Revise the lines from the one containing "Image resolution: width=620" through the one containing "click(442, 138)", replacing "dropdown" with "menu" and leaving everything else unchanged. Give only those lines, without the pictures.

INPUT FOR THIS TASK:
____________

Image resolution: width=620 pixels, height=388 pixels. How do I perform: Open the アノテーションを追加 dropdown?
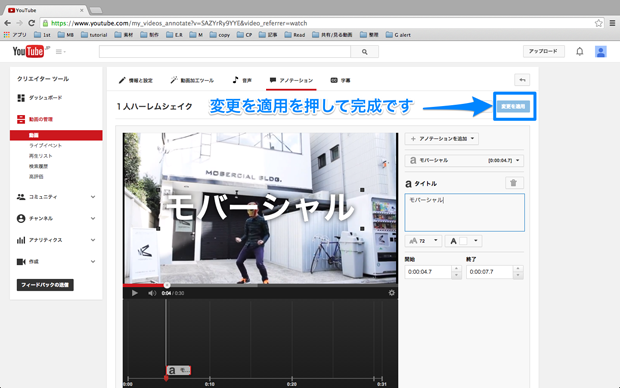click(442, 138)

____________

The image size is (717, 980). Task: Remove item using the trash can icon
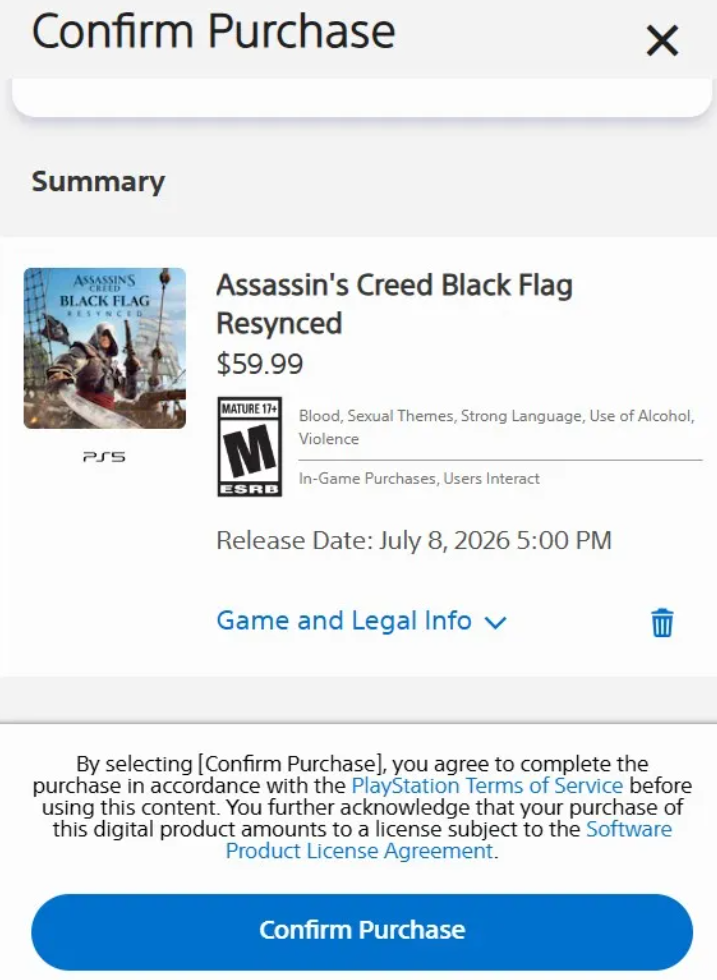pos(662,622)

____________

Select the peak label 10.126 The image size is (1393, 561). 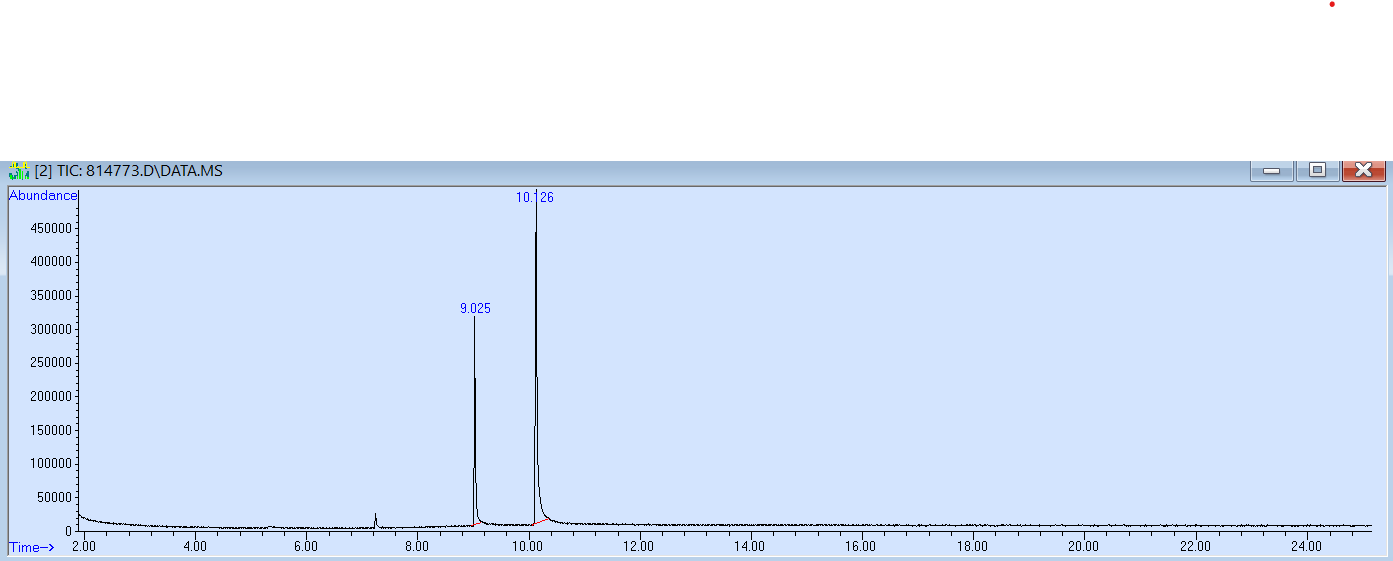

____________

CORRECT OUTPUT:
Image resolution: width=620 pixels, height=388 pixels. How do I perform: Open the アノテーションを追加 menu?
click(442, 138)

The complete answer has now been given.